Security Metrics That Deliver Data to Support Key Decisions
“By generating distinct stakeholder dashboards... we removed confusion
and inconsistency.”
A global banking client engaged i-confidential to help transform its existing approach to security metrics management. The organisation produced multiple dashboards, targeting distinct management audiences. The output was both unclear and inconsistent, with various datasets and collection mechanisms. This led to misunderstandings and credibility issues, and impacted security decision-making.
i-confidential reviewed the client’s existing metrics against the 250 that make up our best-practice Security Metrics library. From this, we identified a priority set of initial metrics which were the most pragmatic. We based this on the importance of the measure and the feasibility of collection in the short term. This approach delivered rapid improvements for the client, as well as clarity on future metrics direction.
Using our coverage metrics, we resolved the challenge of incomplete control rollouts during cyber transformation. We provided control owners with phased coverage metrics that could also be used by the transformation team to measure success. This delivered the benefit of maintaining control owner accountability for coverage, though at a lower required coverage threshold. At the same time, it was possible to set clear success criteria for the cyber transformation team, including higher threshold targets and 'required by' dates.

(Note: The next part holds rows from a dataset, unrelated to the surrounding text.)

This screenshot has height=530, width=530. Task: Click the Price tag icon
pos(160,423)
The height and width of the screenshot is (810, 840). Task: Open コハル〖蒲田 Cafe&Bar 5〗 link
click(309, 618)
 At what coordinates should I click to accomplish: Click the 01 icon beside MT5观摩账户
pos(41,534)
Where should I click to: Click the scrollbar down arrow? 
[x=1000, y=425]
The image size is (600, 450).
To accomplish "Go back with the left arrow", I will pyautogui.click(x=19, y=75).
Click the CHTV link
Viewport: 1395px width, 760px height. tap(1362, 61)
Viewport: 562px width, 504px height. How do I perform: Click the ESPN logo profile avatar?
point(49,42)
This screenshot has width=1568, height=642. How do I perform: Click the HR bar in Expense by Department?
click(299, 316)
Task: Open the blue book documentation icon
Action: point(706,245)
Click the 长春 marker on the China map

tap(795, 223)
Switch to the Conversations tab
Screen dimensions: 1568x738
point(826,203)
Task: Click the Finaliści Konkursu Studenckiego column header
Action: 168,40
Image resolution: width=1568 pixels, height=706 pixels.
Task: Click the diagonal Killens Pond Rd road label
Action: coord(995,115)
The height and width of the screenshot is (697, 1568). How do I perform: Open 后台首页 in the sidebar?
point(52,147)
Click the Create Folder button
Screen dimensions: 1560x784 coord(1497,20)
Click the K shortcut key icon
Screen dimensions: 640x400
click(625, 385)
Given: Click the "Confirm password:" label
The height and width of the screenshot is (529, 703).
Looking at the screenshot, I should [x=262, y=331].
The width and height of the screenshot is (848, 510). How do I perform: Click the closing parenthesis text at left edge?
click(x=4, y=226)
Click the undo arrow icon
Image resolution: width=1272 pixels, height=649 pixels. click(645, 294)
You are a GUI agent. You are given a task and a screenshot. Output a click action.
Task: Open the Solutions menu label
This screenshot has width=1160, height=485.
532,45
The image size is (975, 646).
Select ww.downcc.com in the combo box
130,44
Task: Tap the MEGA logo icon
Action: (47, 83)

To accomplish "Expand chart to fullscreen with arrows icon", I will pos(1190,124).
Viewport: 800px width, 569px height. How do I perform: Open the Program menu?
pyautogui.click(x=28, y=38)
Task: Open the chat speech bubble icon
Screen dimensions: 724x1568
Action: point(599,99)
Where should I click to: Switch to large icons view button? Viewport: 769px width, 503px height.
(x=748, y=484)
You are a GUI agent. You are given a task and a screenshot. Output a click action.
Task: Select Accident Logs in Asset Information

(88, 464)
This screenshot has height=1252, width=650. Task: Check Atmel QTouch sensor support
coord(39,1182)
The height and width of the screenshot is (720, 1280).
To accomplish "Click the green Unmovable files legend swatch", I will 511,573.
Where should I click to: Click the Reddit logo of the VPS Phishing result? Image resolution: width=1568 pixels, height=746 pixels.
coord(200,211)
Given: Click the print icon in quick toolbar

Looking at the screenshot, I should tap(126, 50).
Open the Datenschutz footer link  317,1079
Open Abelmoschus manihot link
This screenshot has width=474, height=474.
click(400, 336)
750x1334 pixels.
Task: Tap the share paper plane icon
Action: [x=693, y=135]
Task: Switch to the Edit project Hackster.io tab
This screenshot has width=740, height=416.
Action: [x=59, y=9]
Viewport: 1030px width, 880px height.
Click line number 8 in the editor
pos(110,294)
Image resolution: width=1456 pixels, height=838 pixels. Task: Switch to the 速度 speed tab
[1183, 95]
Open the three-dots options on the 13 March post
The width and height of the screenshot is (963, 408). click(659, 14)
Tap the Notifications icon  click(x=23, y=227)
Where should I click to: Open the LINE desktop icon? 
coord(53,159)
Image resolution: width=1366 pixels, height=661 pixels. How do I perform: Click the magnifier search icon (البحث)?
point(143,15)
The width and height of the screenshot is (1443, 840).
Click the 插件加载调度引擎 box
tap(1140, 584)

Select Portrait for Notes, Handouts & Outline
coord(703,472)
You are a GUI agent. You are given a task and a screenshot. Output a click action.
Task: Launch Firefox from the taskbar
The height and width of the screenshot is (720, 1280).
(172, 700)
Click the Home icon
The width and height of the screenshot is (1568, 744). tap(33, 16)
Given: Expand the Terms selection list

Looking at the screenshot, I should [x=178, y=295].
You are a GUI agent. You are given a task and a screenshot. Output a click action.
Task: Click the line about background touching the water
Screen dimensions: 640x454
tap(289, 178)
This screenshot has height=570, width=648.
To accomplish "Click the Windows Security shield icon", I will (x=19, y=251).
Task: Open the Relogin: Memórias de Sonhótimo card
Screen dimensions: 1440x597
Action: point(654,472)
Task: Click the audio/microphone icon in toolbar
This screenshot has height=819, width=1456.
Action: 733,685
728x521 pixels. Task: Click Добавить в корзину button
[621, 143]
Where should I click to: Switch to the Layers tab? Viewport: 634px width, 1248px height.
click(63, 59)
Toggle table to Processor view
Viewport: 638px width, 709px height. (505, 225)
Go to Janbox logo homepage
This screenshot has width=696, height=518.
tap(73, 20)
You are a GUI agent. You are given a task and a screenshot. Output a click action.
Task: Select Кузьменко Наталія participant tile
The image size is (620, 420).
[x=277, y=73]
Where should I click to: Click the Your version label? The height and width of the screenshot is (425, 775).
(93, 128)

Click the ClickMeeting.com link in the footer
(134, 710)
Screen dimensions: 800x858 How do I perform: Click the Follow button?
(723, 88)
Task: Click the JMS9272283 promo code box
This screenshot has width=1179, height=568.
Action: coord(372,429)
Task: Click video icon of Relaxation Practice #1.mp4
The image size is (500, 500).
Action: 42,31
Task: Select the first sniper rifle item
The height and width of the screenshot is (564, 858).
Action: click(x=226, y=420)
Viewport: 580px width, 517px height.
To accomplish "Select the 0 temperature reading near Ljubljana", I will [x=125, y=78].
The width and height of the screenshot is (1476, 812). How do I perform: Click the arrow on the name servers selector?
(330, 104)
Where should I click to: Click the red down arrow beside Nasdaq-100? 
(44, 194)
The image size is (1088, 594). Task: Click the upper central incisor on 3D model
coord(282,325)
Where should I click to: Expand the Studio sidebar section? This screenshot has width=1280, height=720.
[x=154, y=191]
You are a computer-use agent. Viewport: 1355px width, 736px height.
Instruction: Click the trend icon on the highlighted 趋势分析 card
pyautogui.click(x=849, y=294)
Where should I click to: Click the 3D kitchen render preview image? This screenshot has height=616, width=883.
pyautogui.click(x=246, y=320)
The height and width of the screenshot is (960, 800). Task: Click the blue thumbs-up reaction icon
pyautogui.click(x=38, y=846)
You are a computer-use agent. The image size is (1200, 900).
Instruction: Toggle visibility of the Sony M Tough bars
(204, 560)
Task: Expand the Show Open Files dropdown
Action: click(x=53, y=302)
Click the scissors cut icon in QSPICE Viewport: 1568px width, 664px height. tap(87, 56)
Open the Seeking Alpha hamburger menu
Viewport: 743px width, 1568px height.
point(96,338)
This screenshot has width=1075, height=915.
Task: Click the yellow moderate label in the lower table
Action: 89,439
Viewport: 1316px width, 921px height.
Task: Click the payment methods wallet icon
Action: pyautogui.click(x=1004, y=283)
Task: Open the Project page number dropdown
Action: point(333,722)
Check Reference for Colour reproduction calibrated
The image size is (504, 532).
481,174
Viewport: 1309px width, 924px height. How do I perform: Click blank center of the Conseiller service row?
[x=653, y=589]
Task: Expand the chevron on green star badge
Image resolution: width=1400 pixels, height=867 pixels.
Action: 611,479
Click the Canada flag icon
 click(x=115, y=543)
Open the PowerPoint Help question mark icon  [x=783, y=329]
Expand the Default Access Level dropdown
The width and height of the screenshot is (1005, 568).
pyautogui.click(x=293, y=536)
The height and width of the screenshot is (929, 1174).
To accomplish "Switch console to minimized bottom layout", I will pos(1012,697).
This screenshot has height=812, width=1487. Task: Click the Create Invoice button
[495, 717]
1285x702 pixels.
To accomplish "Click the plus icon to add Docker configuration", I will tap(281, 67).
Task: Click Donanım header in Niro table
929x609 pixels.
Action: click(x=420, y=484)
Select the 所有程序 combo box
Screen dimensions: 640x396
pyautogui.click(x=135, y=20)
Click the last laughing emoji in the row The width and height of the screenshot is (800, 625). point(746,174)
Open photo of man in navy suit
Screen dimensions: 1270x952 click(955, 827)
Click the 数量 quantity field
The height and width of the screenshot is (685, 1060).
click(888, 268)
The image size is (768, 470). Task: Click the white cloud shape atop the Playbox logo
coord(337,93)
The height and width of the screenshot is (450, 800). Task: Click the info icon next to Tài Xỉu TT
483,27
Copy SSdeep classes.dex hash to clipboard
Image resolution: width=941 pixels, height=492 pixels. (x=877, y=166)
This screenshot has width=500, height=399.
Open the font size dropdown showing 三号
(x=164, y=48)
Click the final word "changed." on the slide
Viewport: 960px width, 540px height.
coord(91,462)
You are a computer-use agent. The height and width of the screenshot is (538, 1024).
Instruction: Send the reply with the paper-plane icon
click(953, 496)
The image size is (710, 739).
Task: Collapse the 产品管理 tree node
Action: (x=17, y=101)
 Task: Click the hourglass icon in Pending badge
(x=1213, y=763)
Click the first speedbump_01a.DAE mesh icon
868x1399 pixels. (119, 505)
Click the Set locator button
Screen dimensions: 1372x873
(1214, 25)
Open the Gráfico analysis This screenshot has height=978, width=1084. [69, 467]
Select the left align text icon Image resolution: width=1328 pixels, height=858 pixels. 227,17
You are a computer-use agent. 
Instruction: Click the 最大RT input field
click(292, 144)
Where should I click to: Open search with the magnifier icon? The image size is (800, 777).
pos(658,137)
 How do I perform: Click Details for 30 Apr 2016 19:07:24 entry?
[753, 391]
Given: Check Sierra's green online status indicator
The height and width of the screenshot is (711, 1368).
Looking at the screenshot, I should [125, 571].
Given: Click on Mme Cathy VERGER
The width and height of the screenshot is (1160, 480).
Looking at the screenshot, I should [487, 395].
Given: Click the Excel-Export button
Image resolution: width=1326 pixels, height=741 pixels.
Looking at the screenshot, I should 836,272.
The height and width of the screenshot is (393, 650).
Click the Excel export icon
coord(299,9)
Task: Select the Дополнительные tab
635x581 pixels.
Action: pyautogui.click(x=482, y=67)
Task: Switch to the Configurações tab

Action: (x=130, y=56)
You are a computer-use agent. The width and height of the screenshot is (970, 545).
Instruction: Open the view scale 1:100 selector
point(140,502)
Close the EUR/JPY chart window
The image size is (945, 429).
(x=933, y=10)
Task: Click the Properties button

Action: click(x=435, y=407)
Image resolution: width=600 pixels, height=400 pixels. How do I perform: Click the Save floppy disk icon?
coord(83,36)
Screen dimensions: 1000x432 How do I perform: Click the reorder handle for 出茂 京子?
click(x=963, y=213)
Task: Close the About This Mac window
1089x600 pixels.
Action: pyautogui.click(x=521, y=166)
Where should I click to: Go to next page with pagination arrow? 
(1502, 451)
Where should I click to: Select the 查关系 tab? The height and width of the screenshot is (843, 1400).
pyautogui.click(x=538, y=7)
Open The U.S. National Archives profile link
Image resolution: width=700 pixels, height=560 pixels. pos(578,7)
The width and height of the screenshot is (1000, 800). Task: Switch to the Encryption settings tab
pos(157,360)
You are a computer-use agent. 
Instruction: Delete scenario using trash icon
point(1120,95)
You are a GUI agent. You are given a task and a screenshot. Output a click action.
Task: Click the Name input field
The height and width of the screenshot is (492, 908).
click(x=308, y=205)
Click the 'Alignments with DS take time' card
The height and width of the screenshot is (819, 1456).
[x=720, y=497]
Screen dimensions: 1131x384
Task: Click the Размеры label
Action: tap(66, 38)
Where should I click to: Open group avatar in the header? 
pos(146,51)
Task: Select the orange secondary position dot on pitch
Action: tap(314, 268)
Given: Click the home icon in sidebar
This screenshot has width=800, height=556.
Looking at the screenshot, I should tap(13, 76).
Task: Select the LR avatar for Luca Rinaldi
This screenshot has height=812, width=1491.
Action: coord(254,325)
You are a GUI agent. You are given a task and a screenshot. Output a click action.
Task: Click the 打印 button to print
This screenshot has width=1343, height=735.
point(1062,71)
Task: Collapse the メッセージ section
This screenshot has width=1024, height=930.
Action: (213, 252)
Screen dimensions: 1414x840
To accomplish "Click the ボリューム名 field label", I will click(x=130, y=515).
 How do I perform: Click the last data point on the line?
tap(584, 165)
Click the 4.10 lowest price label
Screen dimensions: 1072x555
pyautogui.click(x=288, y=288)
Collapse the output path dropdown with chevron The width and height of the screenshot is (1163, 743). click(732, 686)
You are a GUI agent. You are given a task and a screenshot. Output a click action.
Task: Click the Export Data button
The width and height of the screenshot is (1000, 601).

We configured Security Metrics to present measures aligned to the client’s business function and control owner names. We reviewed the client’s data capture methods and automated these within our dashboard tool. This presented a unified set of reports, and various target audience dashboards were fed data from the same original source.
The Approach
The Problem
The Outcome
i-confidential’s Security Metrics library enabled the client to implement clear, effective metrics. In addition, it aided the requirements prioritisation process for further improvements. The new dashboard standardised the capture of metrics across the global security teams in scope and removed much of the manual overhead of monthly reporting. It had the added benefit of enabling reporting by geography as well as by business unit.
By generating distinct stakeholder dashboards based on the same monthly metrics results data, we removed confusion and inconsistency. Overall, this enhanced security reporting credibility and supported key decision making.
We received positive feedback from control owners, as well as the Head of Security Metrics Reporting, who was able to redeploy several people previously involved in dashboard maintenance and delivery.